Now for a second iteration

The first iteration used GF20 and GA20 stats which is a good start but after the first iteration we have teammate and opponent corrected evaluations of every player which means we have better data about the quality of teammates and opponents the player has. This is where things get a little more complicated because I need to calculate a QoT and QoC metric based on the first iteration HARO and HARD values and then I need to convert that into a GF20 and GA20 equivalent number so I can compare the players GF20 and GA20 to.

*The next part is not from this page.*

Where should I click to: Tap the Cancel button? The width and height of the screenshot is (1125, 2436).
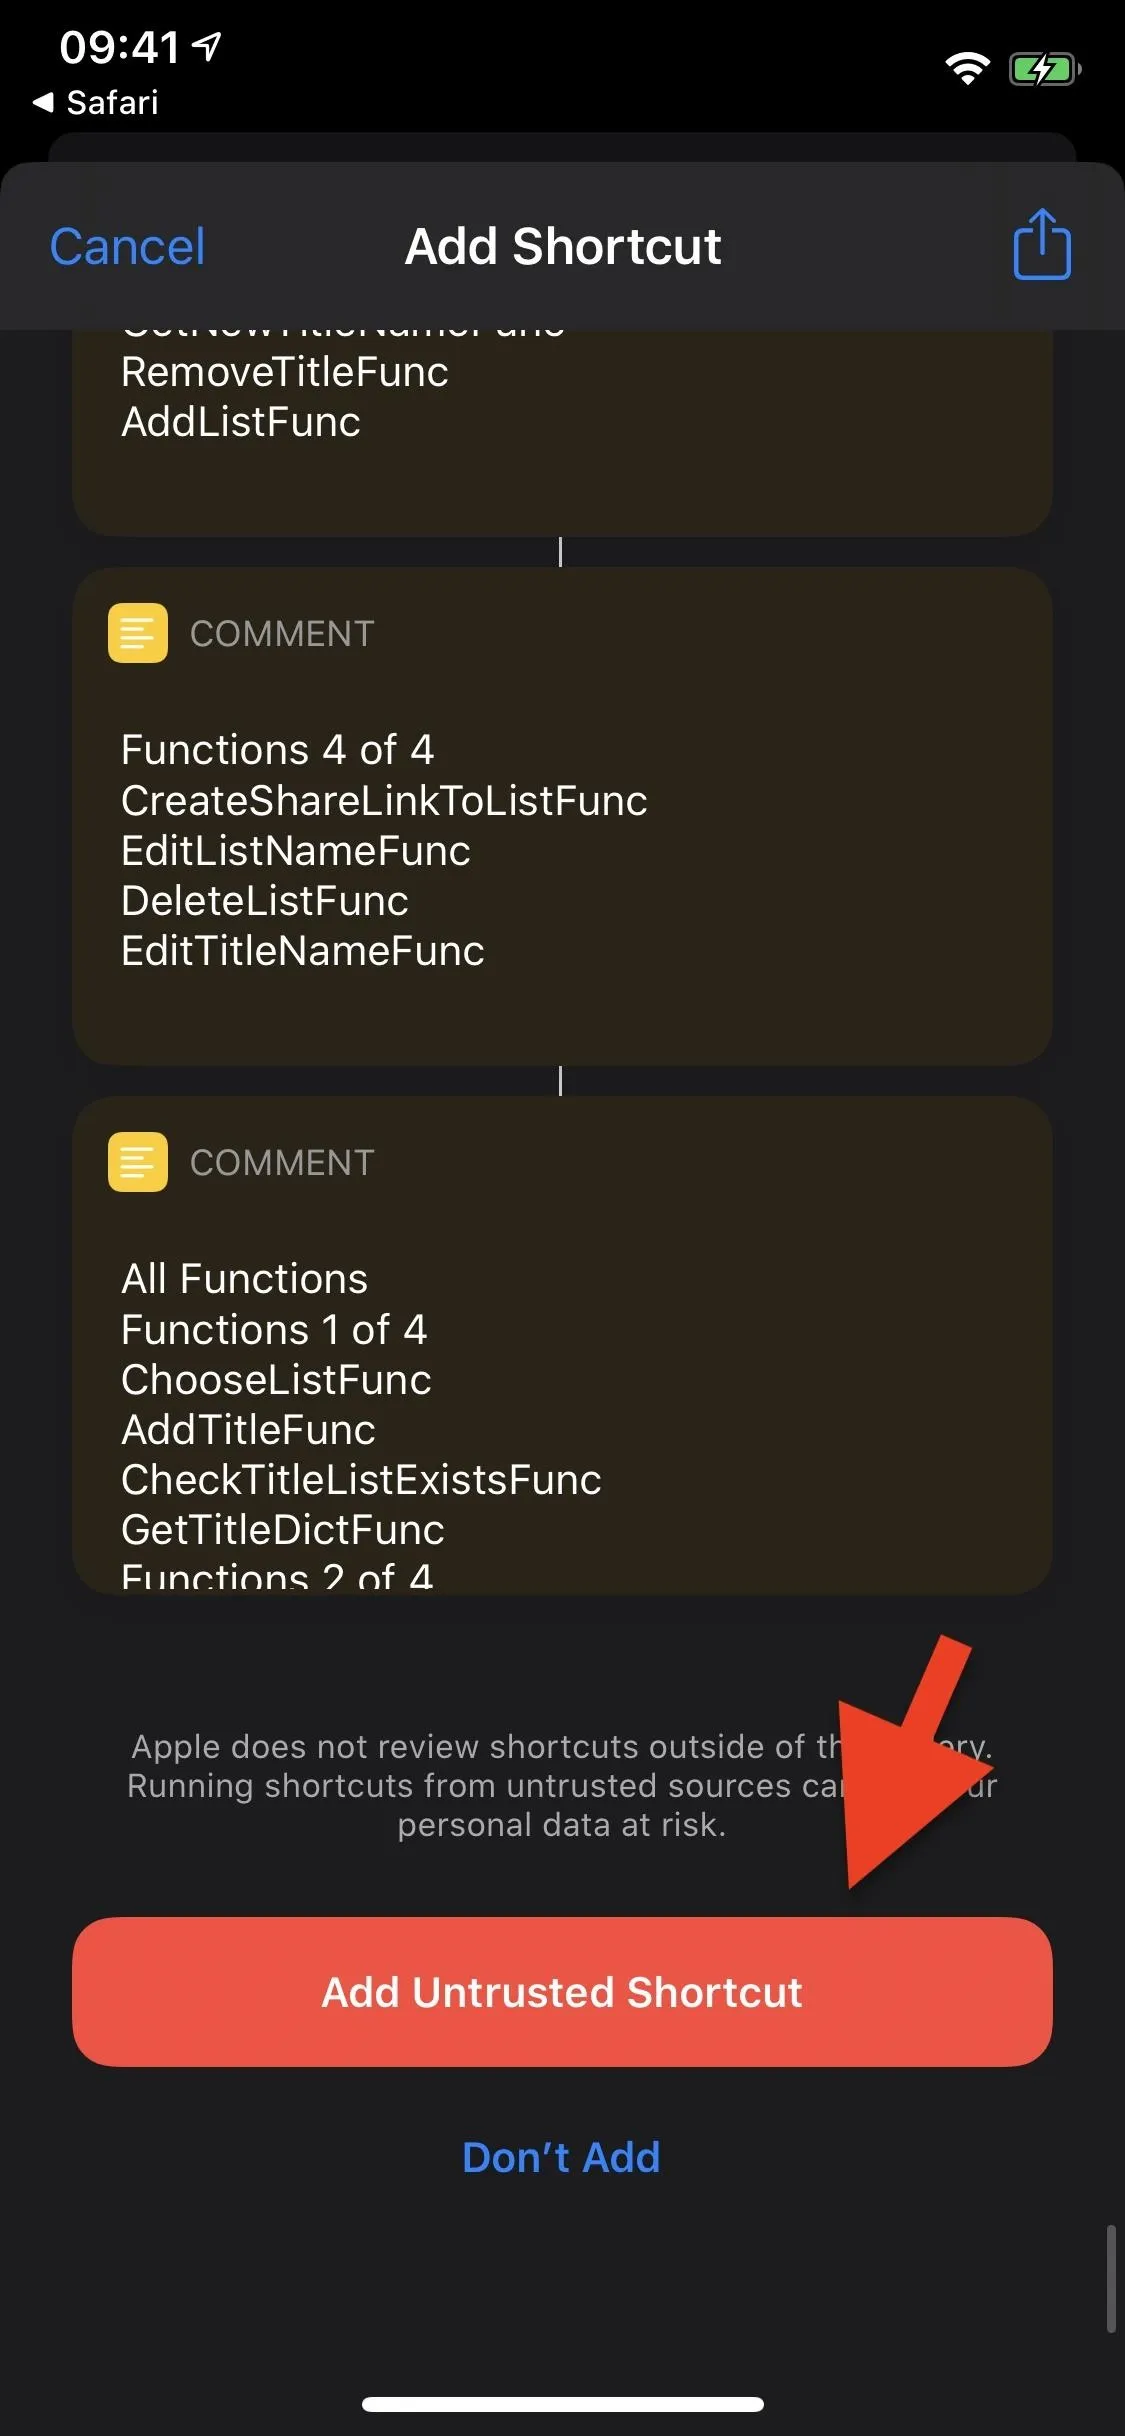[127, 247]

To do this I calculate a TMHARO rating which is a TWA_TOI weighted average of first iteration HARO. TMHARD and OppHARO and OppHARD are calculated in a similar manner. TMHARD, OppHARO and OppHARD are similarly calculated. Now I need to convert these to GF20 and GA20 based stats so I do that by multiplying by league average GF20 (LAGF20) and league average GA20 (LAGA20) and from here I can calculated expected GF20 and expected GA20.

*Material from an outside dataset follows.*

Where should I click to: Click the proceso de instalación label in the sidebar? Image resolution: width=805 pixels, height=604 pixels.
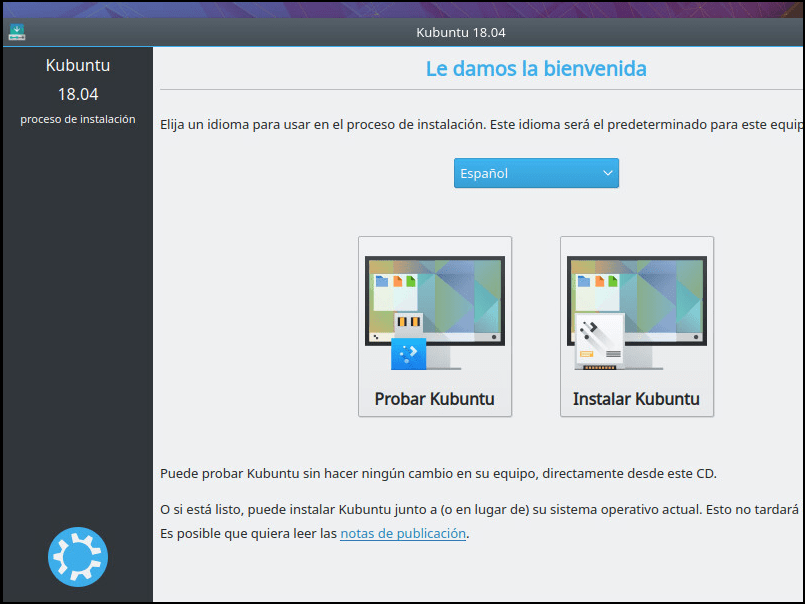77,118
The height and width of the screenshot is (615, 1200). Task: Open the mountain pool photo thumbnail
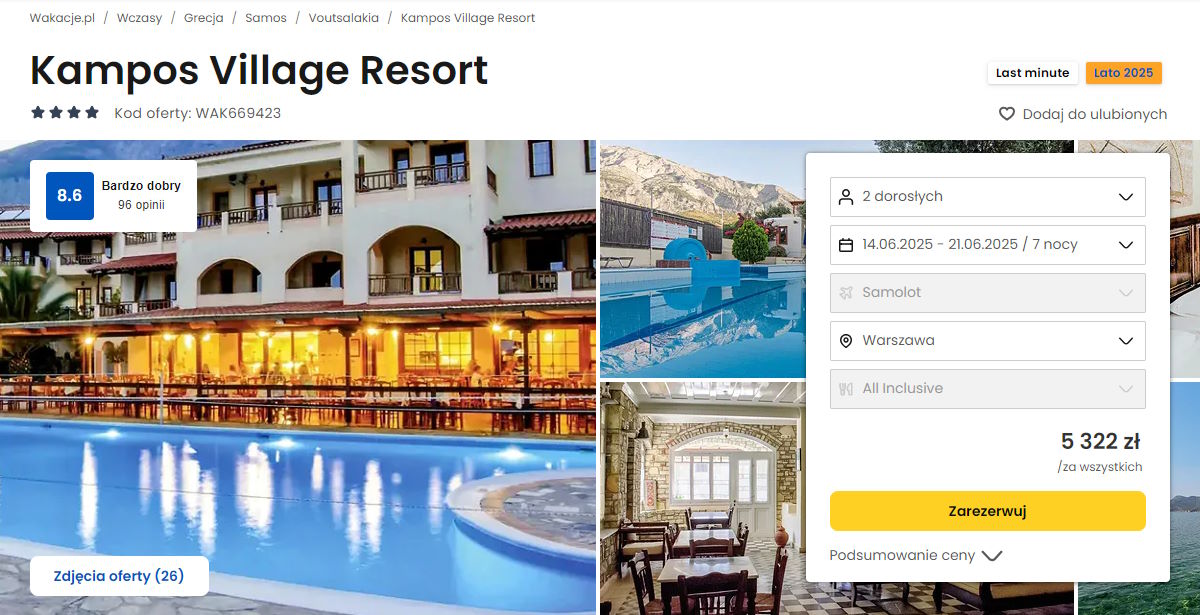(x=702, y=259)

ExpGF20(2nd iteration) = (TMHARO*LAGF20 + OppHARD*LAGA20)/2
ExpGA20(2nd iteration) = (TMHARD*LAGA20 + OppHARD*LAGF20)/2

From there we can get a second iteration of HARO and HARD.

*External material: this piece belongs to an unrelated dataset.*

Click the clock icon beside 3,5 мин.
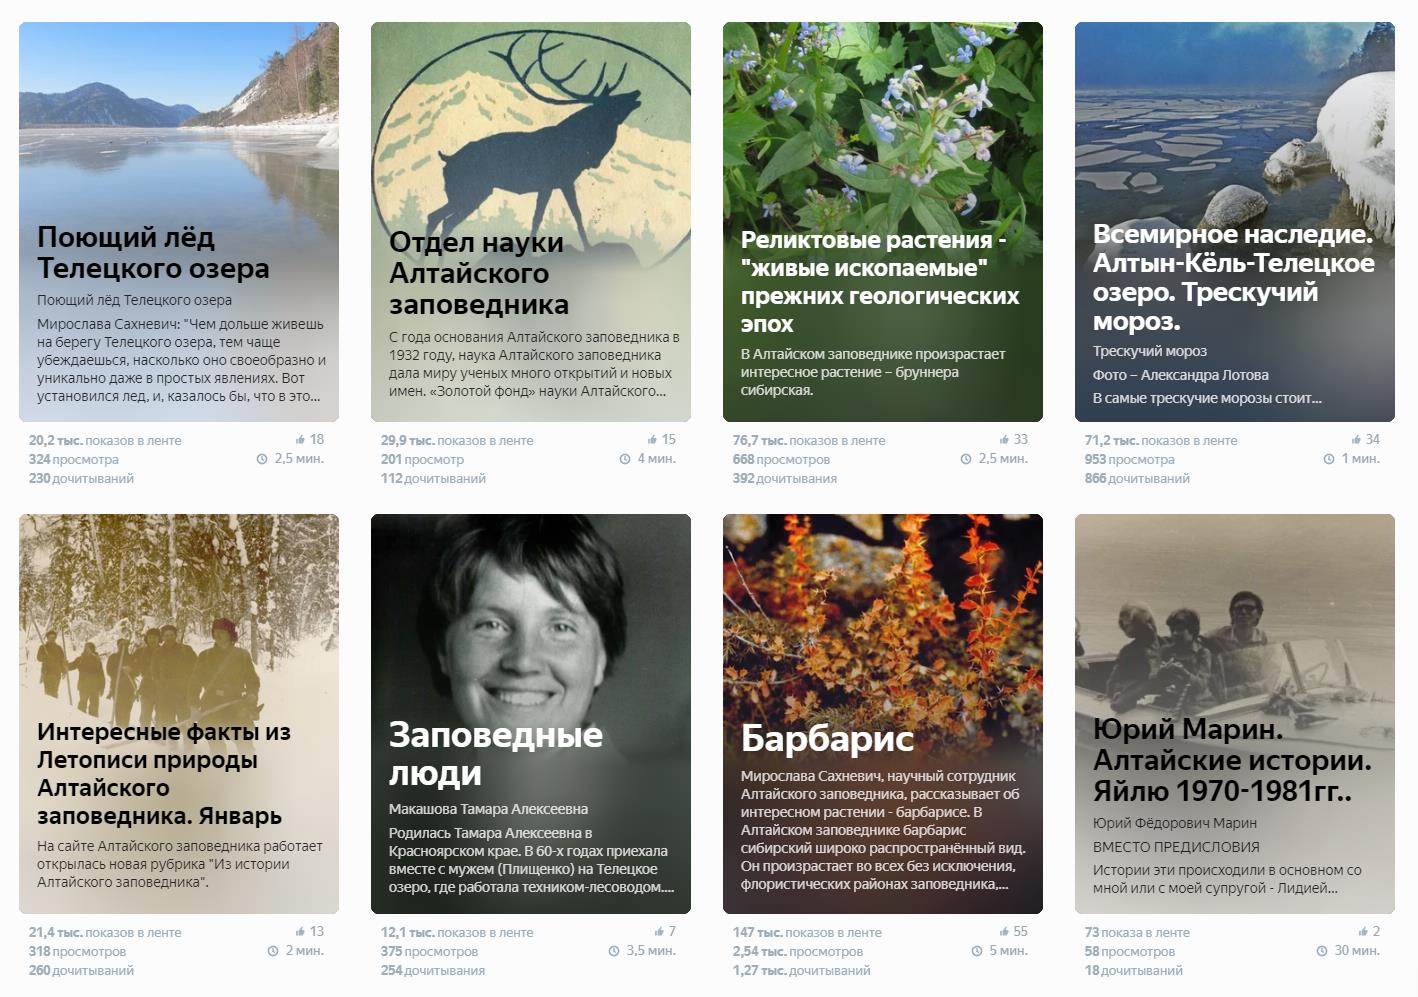1418x997 pixels. pyautogui.click(x=614, y=951)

HARO(2nd iteration) = 100*(GF20-ExpGF20) / ExpGF20
HARD(2nd iteration) = 100*(ExpGA20 – GA20) / ExpGA20

Now we iterate again and again…

Now we repeat the above step over and over again using the previous iterations HARO and HARD values at every step.

Now calculate HART

Once we have done enough iterations we can calculate HART from the final iterations HARO and HARD values.

HART = (HARO + HARD) /2

Now do the same for Shot, Fenwick and Corsi data

The above is for goal ratings but I have Shot, Fenwick and Corsi ratings as well and these can be calculated in the exact same way except using SF20, SA20, FF20, FA20, CF20 and CA20.

What about goalies?

Goalies are a little unique in that they only really play the defensive side of the game. For this reason I do not include goalies in calculating TMGF20 and OppGF20. For shot, fenwick and corsi I do not include the goalies on the defensive side of things either as I assume a goalie will not influence shots against (though this may not be entirely true as some goalies may be better at controlling rebounds and thus secondary shots but I’ll assume this is a minimal effect if it does exist). The result of this is goalies do have a HARD rating but no HARO, or shot/fenwick/corsi based HARD or HARO rating.

I hope this helps explain how my hockey analysis ratings are calculated but if you have any followup questions feel free to ask them in the comments.